Başta Denizli Büyükşehir Belediyesi olmak üzere çok sayıda sorumluluk mercii, kendilerinin hedef gösterildiğinden yakınarak vehametin yarattığı sarsıntıya açıklama getirmeye çalıştılar.

***

Olay gerçekleştiği andan itibaren Denizli medyasının takibi ve Valiliğin çalışmalarıyla başlayan araştırmalardan henüz sonuç alınabilmiş değil. Bu konuda yetkin ve etkili olan meslek odaları çeşitli açıklamalarla bütünlüklü bir tespit yapamadı. Patlamaya neden olan işletme ile ilgili çok sayıda usulsüzlük saptanması giderek patlamanın sorumluluğunu farklı kurumlar arasında dağıtmaya, dolayısıyla birilerinin olayı üstlenmesine engel teşkil eder hale geldi.

***

Hala soruşturma aşamasında olan Bayramyeri katliam/faciasının sorumlusunun kim olduğunu somut olarak ortaya koymak elbette önemli.

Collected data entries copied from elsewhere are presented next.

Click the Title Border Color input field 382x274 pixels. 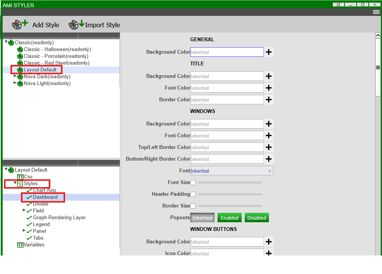(227, 100)
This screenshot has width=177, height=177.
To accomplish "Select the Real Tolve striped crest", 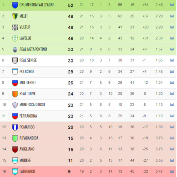I will (x=15, y=94).
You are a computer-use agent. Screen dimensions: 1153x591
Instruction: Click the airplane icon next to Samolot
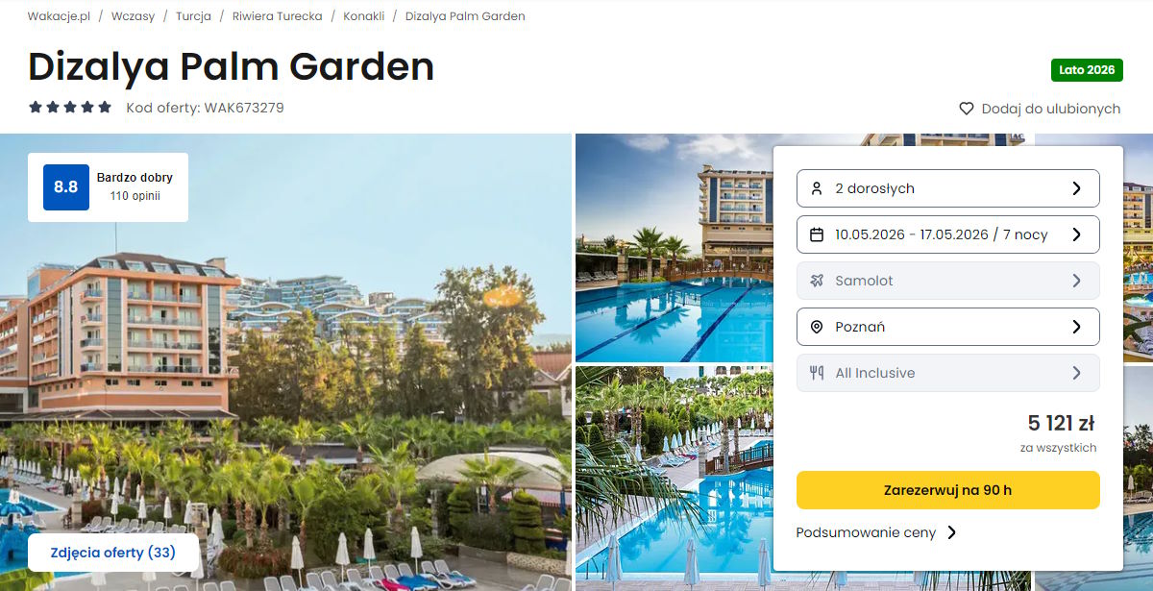(x=817, y=281)
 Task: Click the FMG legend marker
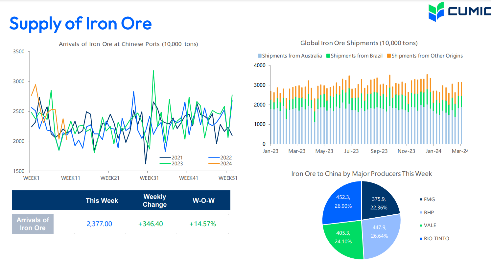pos(421,200)
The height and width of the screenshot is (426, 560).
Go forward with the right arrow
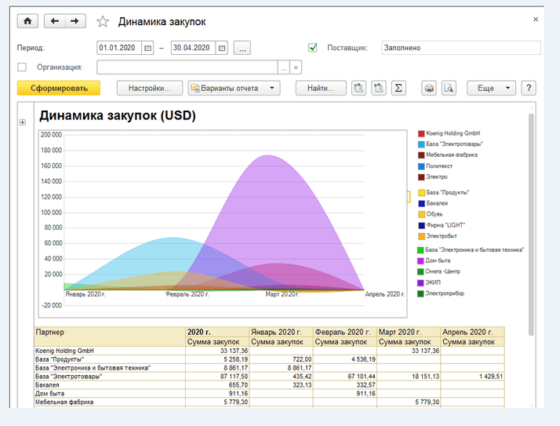tap(75, 21)
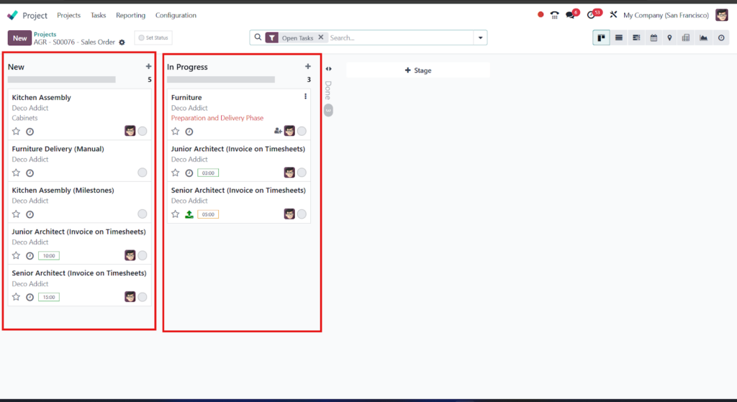Open the Furniture card three-dot menu
This screenshot has height=402, width=737.
pyautogui.click(x=305, y=96)
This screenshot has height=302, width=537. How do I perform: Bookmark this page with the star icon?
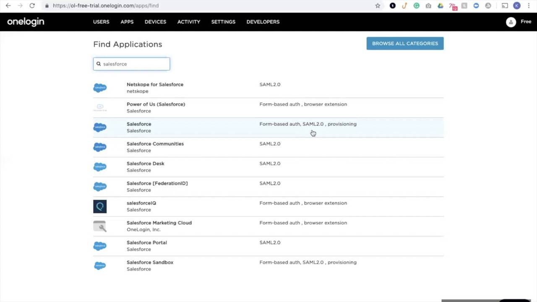pyautogui.click(x=378, y=6)
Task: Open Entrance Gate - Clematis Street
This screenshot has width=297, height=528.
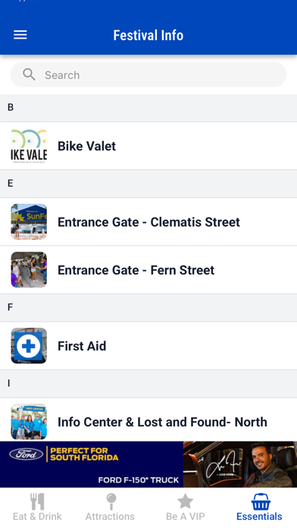Action: tap(149, 222)
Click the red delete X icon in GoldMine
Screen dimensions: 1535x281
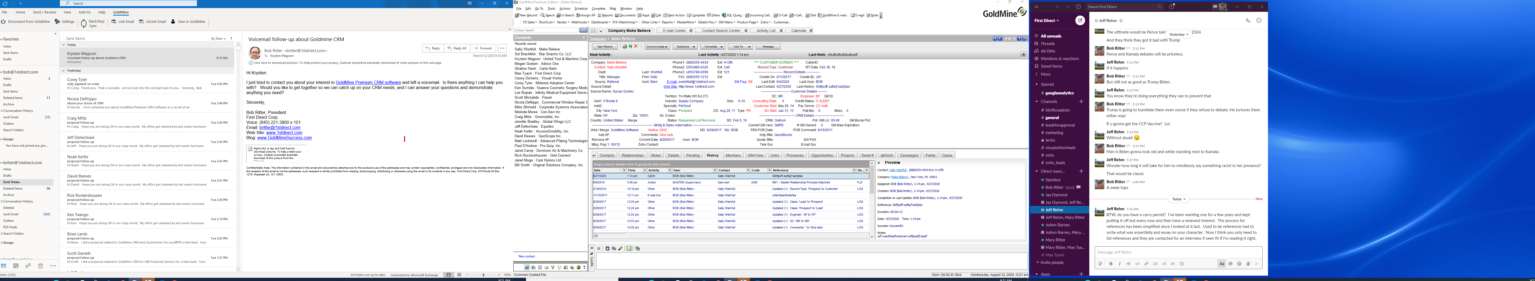(x=636, y=46)
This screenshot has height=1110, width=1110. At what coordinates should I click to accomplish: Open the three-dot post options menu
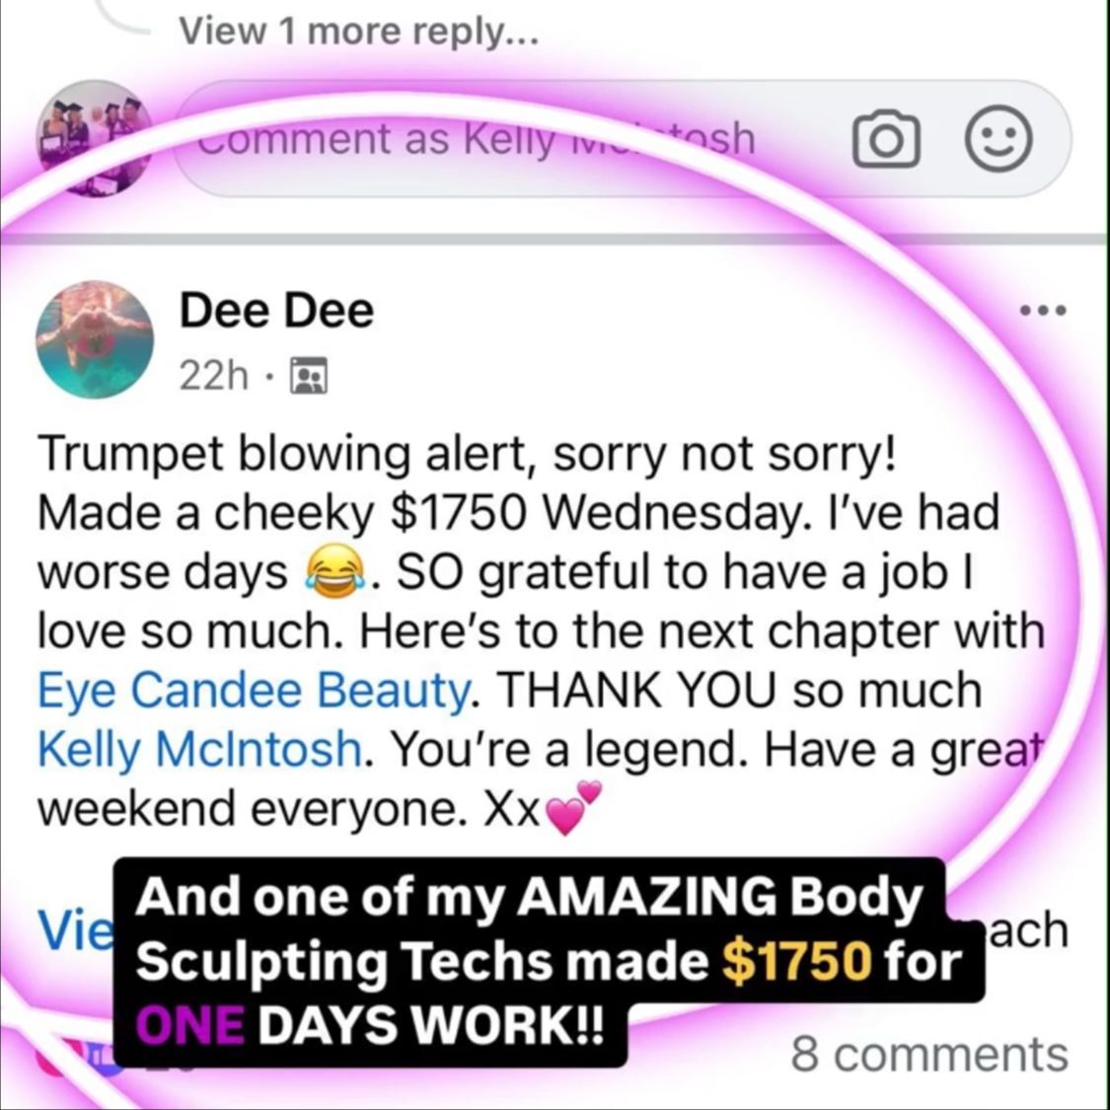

Ancak bu konuda uzun yıllardır devam eden mevzuat değişiklikleri, kanımca baş sorumlu olarak gösterilmelidir. Eğer zaafiyeti bürokrasi çarkında geleneksel olarak devam eden gevşekliğe havale edersek, birkaç sorumlu bulur, bir iki memurun başını yakar, sistemin yarattığı boşluğun neden olduğu sonuçları gözden kaçırırız. Nitekim aynı günün ertesi sabahı Bayramyerinde bir depoda çıkan ve kısa sürede söndürülen yangın, sonuçları ne kadar hafif olursa olsun, büyük patlamanın sebeplerinden ayrı tutulmamalıdır.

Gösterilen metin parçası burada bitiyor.